Acts 20:32 Parallel Verses [⇓ See commentary ⇓]

Acts 20:32, NIV: "Now I commit you to God and to the word of his grace, which can build you up and give you an inheritance among all those who are sanctified."

Acts 20:32, ESV: "And now I commend you to God and to the word of his grace, which is able to build you up and to give you the inheritance among all those who are sanctified."

Acts 20:32, KJV: "And now, brethren, I commend you to God, and to the word of his grace, which is able to build you up, and to give you an inheritance among all them which are sanctified."

Acts 20:32, NASB: "And now I entrust you to God and to the word of His grace, which is able to build you up and to give you the inheritance among all those who are sanctified."

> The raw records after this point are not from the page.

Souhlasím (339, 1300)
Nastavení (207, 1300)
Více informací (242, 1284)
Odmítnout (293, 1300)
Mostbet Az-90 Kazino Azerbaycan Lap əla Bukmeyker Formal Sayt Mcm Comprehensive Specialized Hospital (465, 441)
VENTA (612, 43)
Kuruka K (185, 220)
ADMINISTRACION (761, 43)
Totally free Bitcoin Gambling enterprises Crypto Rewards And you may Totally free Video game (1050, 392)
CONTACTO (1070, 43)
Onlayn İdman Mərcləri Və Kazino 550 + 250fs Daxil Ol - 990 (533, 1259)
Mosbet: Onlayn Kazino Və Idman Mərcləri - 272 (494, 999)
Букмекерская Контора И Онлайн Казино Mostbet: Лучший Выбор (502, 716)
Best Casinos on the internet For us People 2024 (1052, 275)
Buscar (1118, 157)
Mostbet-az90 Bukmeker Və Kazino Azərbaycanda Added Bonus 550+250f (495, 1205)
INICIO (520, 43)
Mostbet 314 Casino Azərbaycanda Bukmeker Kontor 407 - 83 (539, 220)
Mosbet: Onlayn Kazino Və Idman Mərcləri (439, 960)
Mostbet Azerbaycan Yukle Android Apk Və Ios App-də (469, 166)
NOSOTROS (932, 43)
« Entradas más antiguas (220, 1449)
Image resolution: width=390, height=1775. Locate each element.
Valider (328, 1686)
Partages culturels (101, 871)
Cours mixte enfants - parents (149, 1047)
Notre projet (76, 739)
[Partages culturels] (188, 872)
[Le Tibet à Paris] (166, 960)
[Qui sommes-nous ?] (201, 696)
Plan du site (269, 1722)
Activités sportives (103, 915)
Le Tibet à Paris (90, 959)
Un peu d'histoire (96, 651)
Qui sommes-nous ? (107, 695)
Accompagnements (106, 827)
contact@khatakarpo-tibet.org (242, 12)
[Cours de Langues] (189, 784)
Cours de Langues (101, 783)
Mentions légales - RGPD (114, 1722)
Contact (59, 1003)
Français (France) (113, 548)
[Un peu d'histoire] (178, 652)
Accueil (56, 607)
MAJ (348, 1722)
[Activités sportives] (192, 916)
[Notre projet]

Acts 20:32, NLT: "'And now I entrust you to God and the message of his grace that is able to build you up and give you an inheritance with all those he has set apart for himself."

Acts 20:32, CSB: ""And now I commit you to God and to the word of his grace, which is able to build you up and to give you an inheritance among all who are sanctified."

What does Acts 20:32 mean? [⇑ See verse text ⇑]

On his way home from his second missionary journey (Acts 18:19–21), Paul spent a very brief time in Ephesus. In his second visit, he stayed three years (Acts 20:31). Now, on the way back from his third trip, his schedule is so tight he invites the elders of the church to meet him in Miletus (Acts 20:16–17).

He warns them their church will face attacks by "fierce wolves" (Acts 20:29): false teachers "speaking twisted things, to draw away the disciples after them" (Acts 20:30). He reminds them how passionately he admonished the church to keep their faith in Christ (Acts 20:31).

The Holy Spirit has already told Paul he will be imprisoned when he reaches Jerusalem. He will never see these elders again (Acts 20:22–25). He will not be able to meet with them and answer their questions in person. He will not be able to stand with them and pray against the warfare they will face. He can, however, give them to God. God will provide what they need to stand strong against their enemies (Ephesians 6:11).

Ultimately, the inheritance of the believer is the right to be a child of God: to be reconciled with our heavenly Father and live with Him for eternity (Ephesians 1:11–14). Peter explains that the hardships the Ephesian elders—and all believers—face are to test our faith: to both strengthen it and reveal it to ourselves. He says our inheritance is "imperishable, undefiled, and unfading." We cannot lose it (1 Peter 1:3–7). We will share in God's glory (Romans 8:17). We will live forever in paradise with no tears, death, or mourning (Revelation 21:4).

"Those who are sanctified" refer to those who are saved. The Bible describes three stages of sanctification. When we are saved, we receive positional sanctification: we are forgiven, and no one can take our salvation away from us. Throughout our lives, as we become more spiritually mature and Christlike, we experience progressive sanctification. Upon death, when we receive our glorified bodies and are no longer subject to sin, we will have ultimate sanctification. God's grace sanctifies us; we can neither save ourselves nor perform good works under our own power (Ephesians 2:8–10). Paul knows that God will do this for the Ephesians.